Today had not been a good day. Actually, nothing has gone right since I got home on Sunday afternoon.
1. The bathroom door was closed the whole weekend while me and baby girl were out of town, which means the living room was their litter box. (yes, it was gross)
2. I messed up at work.
3. I was so excited about ordering Les Mills Combat dvd player and starting it today, that I lost it when I couldn’t play the dvd on ANYTHING.
4. I broke my phone when I had my fit. Threw it against the wall and the screen shattered.
5. The dvd player may not have survived my anger, but it doesn’t work anyway so oh well.
6. Rachel witnessed this. I did put myself in time out saying, “Mommy threw her phone, Mommy gets a time out. Mommy shouldn’t throw things.” Rachel came and gave me a hug (awww) but still, she saw it.
7. When I went to Sprint thinking I could just give THEM $150.00 for the deductible on my phone and they would just give me a new one, I found out they couldn’t.
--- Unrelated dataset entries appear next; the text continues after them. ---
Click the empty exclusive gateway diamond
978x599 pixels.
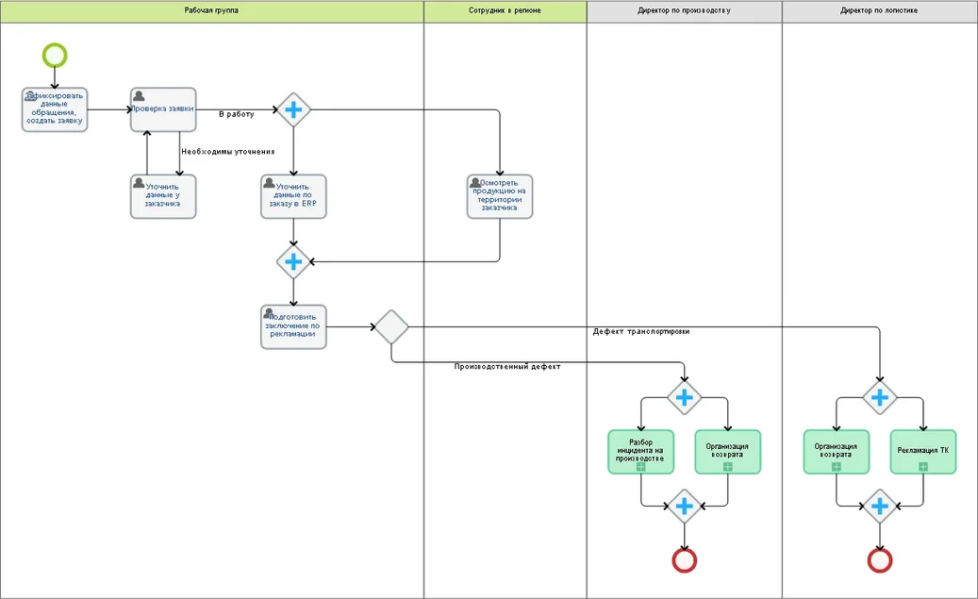tap(391, 327)
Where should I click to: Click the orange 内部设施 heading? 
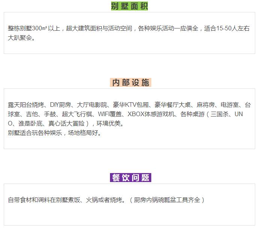(x=130, y=83)
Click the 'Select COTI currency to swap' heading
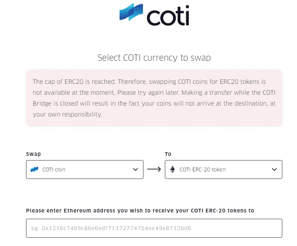297x246 pixels. tap(154, 58)
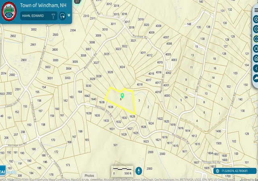Screen dimensions: 258x181
Task: Click the coordinates globe icon display
Action: 218,171
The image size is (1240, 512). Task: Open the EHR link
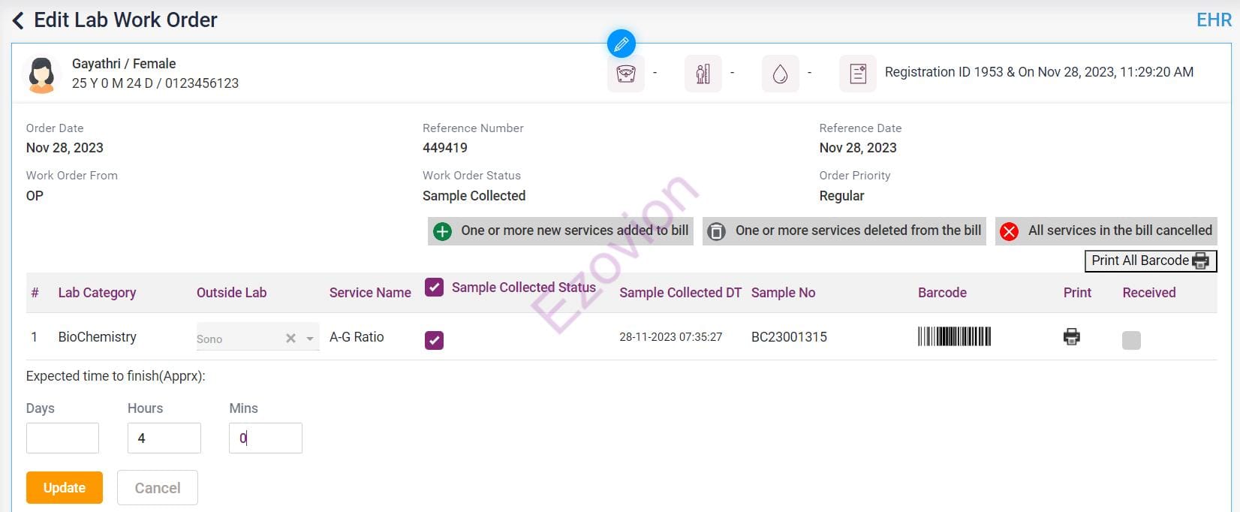(1213, 20)
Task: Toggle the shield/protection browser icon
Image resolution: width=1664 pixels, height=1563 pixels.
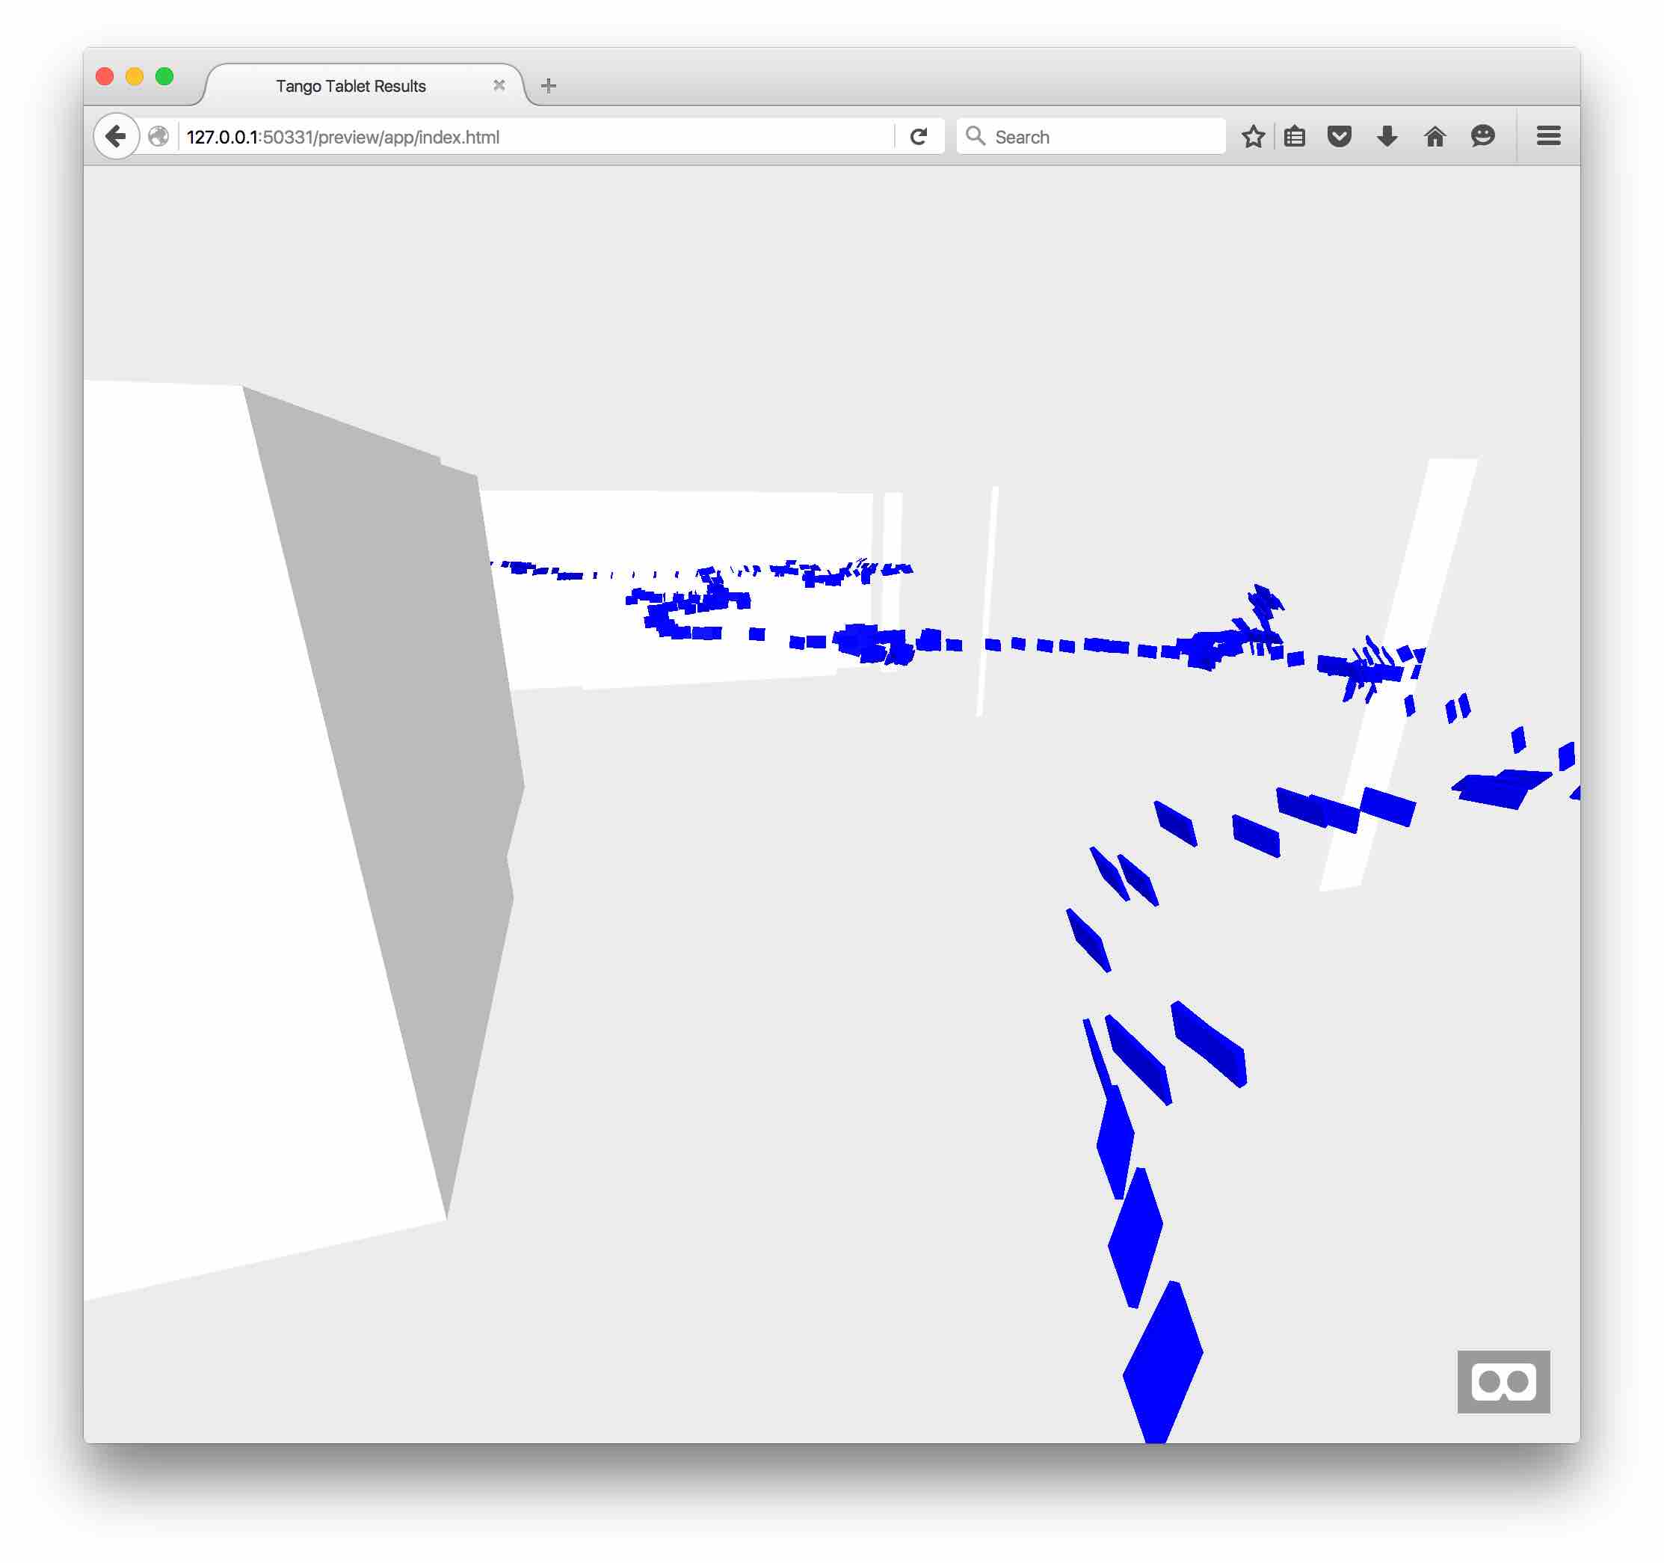Action: coord(1344,136)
When they connected me to the insurance I couldn’t get a person. I asked the guy if I could talk to a person he seemed surprised I wasn’t and put the phone on speaker. He said, thats a person. I said no, thats a phone tree. I got mad at Sprint for being worthless and left in a huff, even though it wasn’t the poor guy’s fault.
Today has not been my day and I am fed up. I wanted to rip the DVD player out of the entertainment center and jump up and down on it. I wanted to take my tv and throw it down the stairs. I am still a pissed off bundle of angry bitch, even though I’ve calmed down, I am angry, I am frustrated. I want to go back to kickboxing and I can’t because they don’t have daycare there and with Rachel’s daddy’s schedule there is only one day a week I can get there so why bother paying about $800.00/year for something that I may or may not get to do.
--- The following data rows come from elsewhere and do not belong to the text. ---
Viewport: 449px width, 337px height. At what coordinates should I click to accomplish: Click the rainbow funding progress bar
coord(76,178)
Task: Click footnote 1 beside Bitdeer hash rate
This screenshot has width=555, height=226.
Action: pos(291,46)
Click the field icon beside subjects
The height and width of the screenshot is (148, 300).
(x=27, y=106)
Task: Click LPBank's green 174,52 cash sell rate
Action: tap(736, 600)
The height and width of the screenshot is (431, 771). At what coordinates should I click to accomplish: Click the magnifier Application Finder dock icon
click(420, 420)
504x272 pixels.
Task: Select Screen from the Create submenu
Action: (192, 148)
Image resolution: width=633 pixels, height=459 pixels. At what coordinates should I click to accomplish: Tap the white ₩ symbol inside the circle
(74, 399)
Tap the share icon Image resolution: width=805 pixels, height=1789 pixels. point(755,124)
I didn’t know what to do with myself. I was so angry I didn’t want anything to do with Rachel. She came up and hugged me and it was all I could do to not push her away. I was angry, and even though it had nothing to do with her she was in my way. So I hugged her back and gave her a kiss on the cheek. There was really nothing else I could do.
Rachel’s daddy tries to help. He suggests that I start running. I don’t want to run. Running bores me. I grew up in a family of runners and athletic people. Running isn’t for me. I like sports. I like DOING things. I like kickboxing. Its the only thing I have ever been able to do consistently for a long period of time. I’m not talking long period of time as in per workout (though at one time I was working out for three hours a day at the dojo), I’m talking about something that has kept me coming back again and again for years because I ENJOYED IT.
I am just so frustrated on so many levels. I try to not take it out on Rachel or let her see it, but today I failed. She saw me lose my temper, and yes….I yelled at her today. It made her cry. Nothing makes you feel like absolute shit faster than making your baby, the love of your life, cry. I am very angry today though, and she can feel it. She has been very sensitive to me today after I got frustrated. So I give her lots of hugs and kisses. I don’t want her to think that she is the reason for any of this.
So right now she is sitting on my lap watching Caillou on Sprout TV while I sit at the computer and try to figure out what I can do to not let this happen again. Interestingly enough, I think the last time this happened I got a migraine a few days later and I think at that time I had remembered this has happened before, my losing my temper and then getting a migraine a few days later.
We’ll see. I’ll edit this post in a few days saying whether or not I got a migraine. Not that it is an excuse for my behaviour, but maybe if it is a trend I can notice it and take measures to calm down before it gets this bad again. I’ll put this on my calendar and start tracking my anger moods. Regardless, I need to not let this happen again.
I feel like a complete and utter failure right now. Messed up at work, nothing got done at home, not chores or exercise. I lost my temper and made my daughter cry.
Tomorrow hopefully will be a better day.